INGESTION_WORKER_COUNT=16
BATCH_FIREHOSE_SIZE=50000
BATCH_FIREHOSE_TIMEOUT_MS=5000
BATCH_EXEMPLAR_SIZE=10000
BATCH_EXEMPLAR_TIMEOUT_MS=5000
WATCHDOG_INTERVAL_SECONDS=60
WATCHDOG_Z_SCORE_THRESHOLD=3.0
WATCHDOG_RCA_COOLDOWN_MINUTES=15
VECTOR_HNSW_M=16
VECTOR_HNSW_EF_CONSTRUCTION=200
OPERATOR_WORKER_COUNT=4
Recommended hardware:
- Ingestion Gateway: 3×
m5.large(2 vCPU, 8 GB) with HPA - Telemetry Operator: 2×
m5.large - AIops Engine: 1×
m5.xlarge(4 vCPU, 16 GB) - ClickHouse:
r5.2xlarge(8 vCPU, 64 GB RAM) with 500 GB gp3 - Redpanda: 3-node cluster on
m5.large
Large (500–5,000 Services)
Kubernetes with dedicated node pools.
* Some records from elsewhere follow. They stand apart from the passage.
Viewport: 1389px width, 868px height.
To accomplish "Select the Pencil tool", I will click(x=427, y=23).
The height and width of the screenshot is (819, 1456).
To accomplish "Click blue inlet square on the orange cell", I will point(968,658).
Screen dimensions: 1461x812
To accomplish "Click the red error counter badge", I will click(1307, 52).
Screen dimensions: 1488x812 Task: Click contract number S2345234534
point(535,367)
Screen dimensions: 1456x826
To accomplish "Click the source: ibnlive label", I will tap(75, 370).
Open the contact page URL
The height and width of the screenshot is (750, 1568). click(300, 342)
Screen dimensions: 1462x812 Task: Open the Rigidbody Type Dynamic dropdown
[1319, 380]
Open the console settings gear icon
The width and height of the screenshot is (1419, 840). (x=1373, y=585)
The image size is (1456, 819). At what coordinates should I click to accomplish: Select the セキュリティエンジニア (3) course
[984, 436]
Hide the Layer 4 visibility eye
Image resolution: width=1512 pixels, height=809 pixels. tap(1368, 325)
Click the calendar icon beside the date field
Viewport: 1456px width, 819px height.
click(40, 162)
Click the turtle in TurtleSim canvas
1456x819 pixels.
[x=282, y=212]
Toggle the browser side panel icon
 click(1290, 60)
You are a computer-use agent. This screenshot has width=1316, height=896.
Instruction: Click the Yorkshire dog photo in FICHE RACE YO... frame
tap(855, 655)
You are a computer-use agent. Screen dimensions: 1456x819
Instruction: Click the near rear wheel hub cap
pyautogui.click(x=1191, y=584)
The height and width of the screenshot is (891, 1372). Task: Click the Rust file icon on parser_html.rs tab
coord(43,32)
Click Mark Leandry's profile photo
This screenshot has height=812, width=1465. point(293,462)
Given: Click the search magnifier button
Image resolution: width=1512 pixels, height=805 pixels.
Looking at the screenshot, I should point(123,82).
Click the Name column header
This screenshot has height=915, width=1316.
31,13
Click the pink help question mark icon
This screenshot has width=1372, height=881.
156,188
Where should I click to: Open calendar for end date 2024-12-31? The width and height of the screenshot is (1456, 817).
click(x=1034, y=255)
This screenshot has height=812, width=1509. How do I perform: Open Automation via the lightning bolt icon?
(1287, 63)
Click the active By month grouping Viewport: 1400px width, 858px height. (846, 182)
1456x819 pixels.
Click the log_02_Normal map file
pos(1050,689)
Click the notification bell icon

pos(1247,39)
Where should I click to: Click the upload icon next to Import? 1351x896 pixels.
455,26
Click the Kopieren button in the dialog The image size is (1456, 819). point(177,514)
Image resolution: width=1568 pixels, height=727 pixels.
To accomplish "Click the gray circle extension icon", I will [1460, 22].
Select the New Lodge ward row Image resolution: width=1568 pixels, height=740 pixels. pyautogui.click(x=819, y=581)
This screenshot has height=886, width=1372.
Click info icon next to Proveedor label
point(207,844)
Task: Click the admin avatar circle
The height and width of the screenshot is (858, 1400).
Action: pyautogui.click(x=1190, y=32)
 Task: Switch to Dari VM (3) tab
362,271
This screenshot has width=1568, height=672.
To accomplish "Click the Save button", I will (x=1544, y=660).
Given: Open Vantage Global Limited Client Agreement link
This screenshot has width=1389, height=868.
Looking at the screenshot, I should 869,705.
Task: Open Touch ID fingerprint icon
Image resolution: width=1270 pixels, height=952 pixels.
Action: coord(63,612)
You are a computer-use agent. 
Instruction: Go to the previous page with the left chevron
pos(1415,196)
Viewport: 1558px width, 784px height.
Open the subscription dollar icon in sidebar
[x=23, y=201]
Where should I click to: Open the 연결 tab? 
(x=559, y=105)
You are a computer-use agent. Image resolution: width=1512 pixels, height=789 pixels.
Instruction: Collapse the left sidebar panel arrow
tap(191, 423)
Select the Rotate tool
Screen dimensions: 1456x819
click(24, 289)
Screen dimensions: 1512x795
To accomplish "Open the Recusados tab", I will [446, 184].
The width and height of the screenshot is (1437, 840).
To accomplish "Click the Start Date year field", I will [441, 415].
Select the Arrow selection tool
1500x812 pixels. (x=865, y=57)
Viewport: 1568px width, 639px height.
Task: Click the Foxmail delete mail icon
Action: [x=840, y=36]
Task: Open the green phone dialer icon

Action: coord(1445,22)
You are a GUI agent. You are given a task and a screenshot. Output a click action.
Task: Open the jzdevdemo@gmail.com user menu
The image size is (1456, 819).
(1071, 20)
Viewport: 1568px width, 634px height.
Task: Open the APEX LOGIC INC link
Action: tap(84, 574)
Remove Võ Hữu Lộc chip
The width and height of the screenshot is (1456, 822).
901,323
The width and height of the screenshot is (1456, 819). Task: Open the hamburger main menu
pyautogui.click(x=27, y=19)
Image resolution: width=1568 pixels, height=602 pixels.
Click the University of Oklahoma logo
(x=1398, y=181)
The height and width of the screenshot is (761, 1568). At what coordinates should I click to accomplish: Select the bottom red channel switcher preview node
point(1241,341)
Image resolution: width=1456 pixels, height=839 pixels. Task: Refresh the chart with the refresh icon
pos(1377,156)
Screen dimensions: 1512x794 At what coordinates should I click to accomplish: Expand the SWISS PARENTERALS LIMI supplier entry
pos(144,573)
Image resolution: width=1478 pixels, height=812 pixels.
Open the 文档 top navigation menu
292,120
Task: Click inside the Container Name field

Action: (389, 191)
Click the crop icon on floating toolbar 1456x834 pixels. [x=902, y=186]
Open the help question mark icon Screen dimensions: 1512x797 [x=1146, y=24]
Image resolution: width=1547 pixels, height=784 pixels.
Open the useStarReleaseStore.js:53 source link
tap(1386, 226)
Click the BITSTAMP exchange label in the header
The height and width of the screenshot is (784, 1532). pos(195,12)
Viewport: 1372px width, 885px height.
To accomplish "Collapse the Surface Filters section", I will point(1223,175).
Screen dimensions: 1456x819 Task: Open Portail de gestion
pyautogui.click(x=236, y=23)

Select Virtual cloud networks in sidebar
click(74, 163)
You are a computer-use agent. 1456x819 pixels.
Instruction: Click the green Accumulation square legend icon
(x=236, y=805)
ClickHouse cluster.
INGESTION_WORKER_COUNT=32
BATCH_FIREHOSE_SIZE=100000
BATCH_FIREHOSE_TIMEOUT_MS=2000
BATCH_EXEMPLAR_SIZE=20000
BATCH_EXEMPLAR_TIMEOUT_MS=2000
WATCHDOG_INTERVAL_SECONDS=60
WATCHDOG_Z_SCORE_THRESHOLD=3.0
WATCHDOG_RCA_COOLDOWN_MINUTES=15
VECTOR_HNSW_M=24
VECTOR_HNSW_EF_CONSTRUCTION=400
VECTOR_HNSW_EF_SEARCH=100
OPERATOR_WORKER_COUNT=8
Recommended hardware:
- Ingestion Gateway: 5–10×
m5.2xlarge(8 vCPU, 32 GB) with HPA - Telemetry Operator: 4×
m5.xlarge - AIops Engine: 2×
m5.2xlarge - ClickHouse: 3-node
r5.4xlargecluster (16 vCPU, 128 GB each) - Redpanda: 3–5 node cluster on
m5.2xlarge - Dedicated Kafka partition count: 9–12
Tuning Tips
High ingestion throughput
- Increase
INGESTION_WORKER_COUNT— matches available CPU cores - Increase
BATCH_FIREHOSE_SIZE— reduces ClickHouse write overhead - Decrease
BATCH_FIREHOSE_TIMEOUT_MSif latency matters more than throughput
Reduce false-positive anomalies
- Increase
WATCHDOG_Z_SCORE_THRESHOLD(e.g.,4.0or5.0) - Increase
WATCHDOG_RCA_COOLDOWN_MINUTESto avoid RCA spam
Faster anomaly detection
- Decrease
WATCHDOG_INTERVAL_SECONDS(min practical:10) - Keep
WATCHDOG_Z_SCORE_THRESHOLDat3.0
Large incident memory / better RCA similarity
- Increase
VECTOR_HNSW_Mto24or32 - Increase
VECTOR_HNSW_EF_CONSTRUCTIONto400 - Note: higher values increase memory usage and index build time
Estimated monthly costs (AWS)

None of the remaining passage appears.